**YOUR GOAL**. All records are to be restated word for word, with pictures excluded.

(Records from a dataset)
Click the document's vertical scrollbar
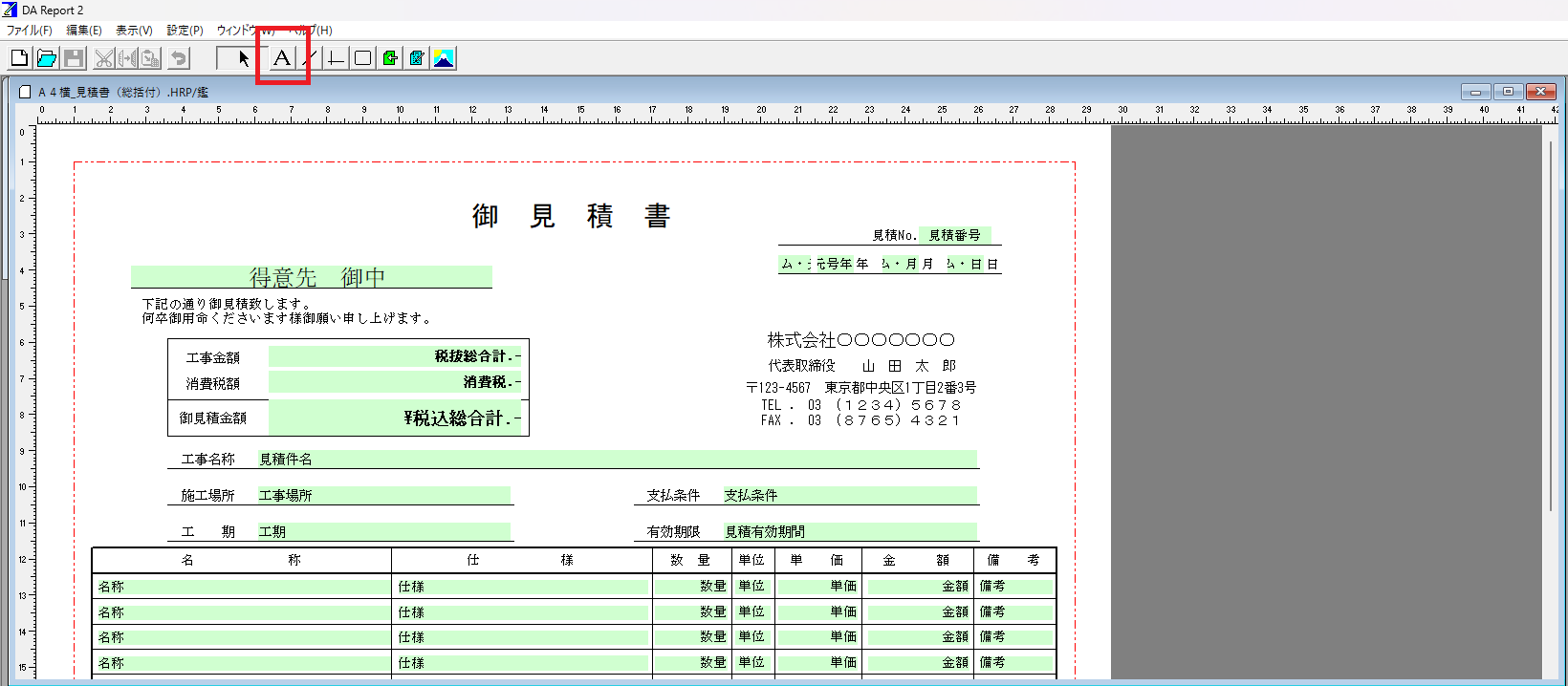The width and height of the screenshot is (1568, 686). tap(1551, 325)

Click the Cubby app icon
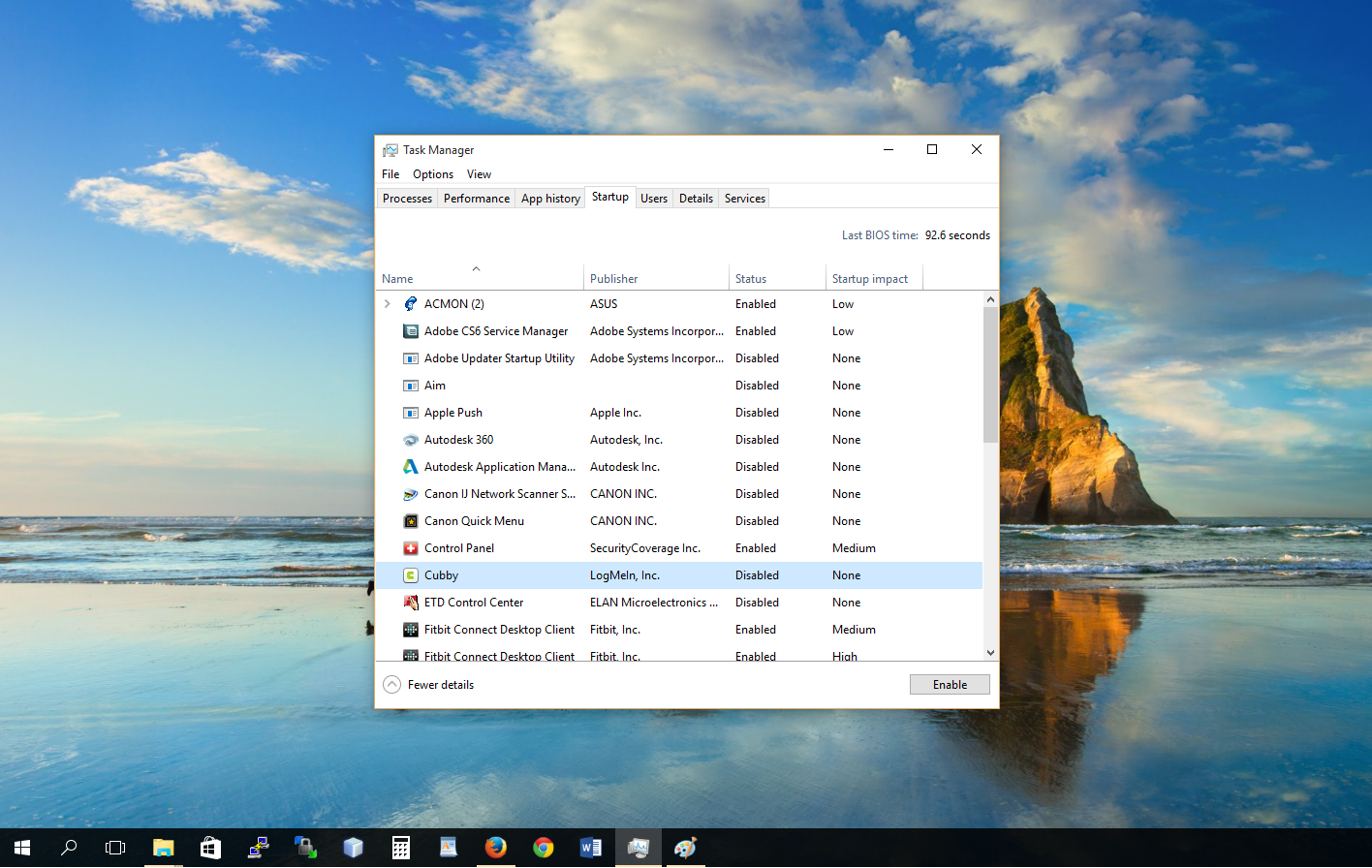tap(410, 574)
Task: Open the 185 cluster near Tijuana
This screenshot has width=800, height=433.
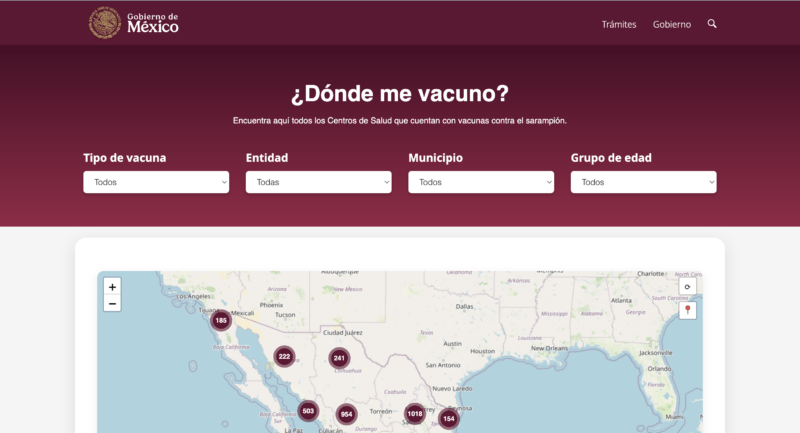Action: coord(221,320)
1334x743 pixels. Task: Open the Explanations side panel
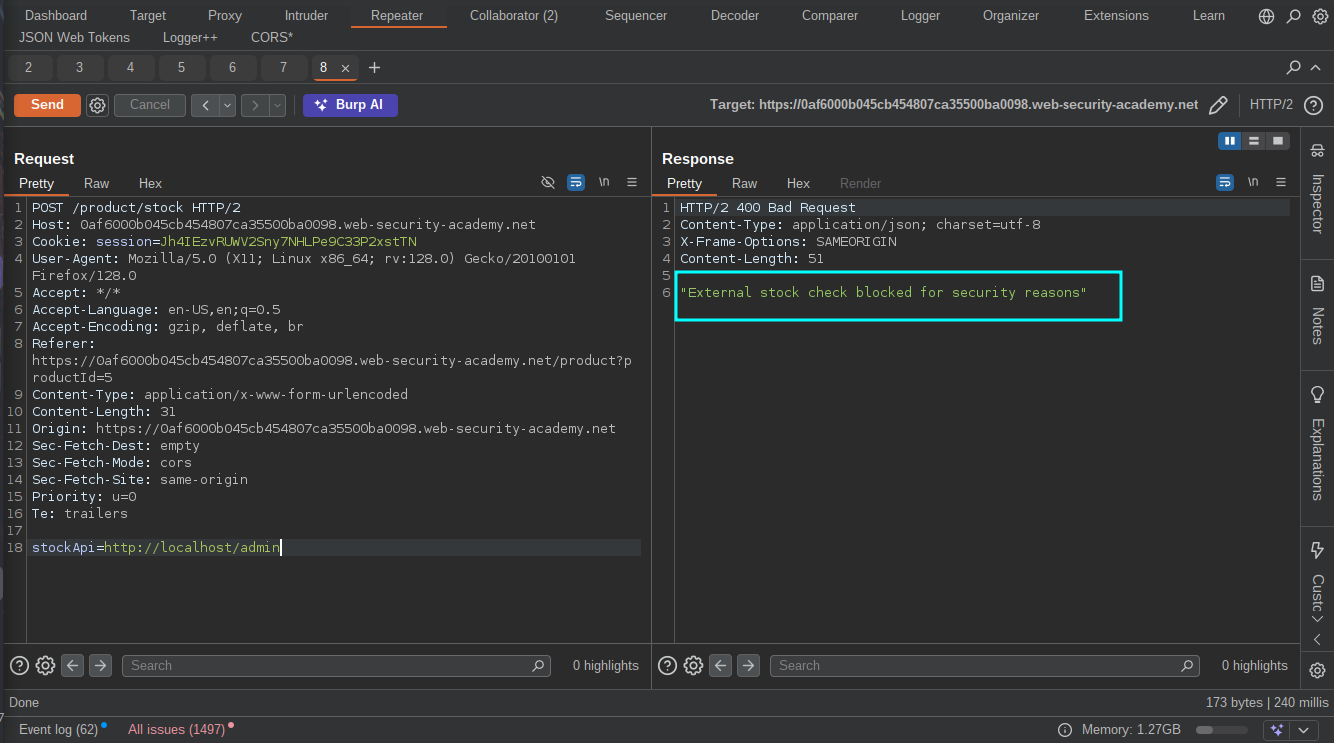point(1317,445)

**ANSWER**.
Click the document's vertical scrollbar
The width and height of the screenshot is (1568, 686). tap(1551, 325)

Click the Cubby app icon
tap(410, 574)
Task: Open the 185 cluster near Tijuana
This screenshot has width=800, height=433.
Action: coord(221,320)
1334x743 pixels. Task: Open the Explanations side panel
point(1317,445)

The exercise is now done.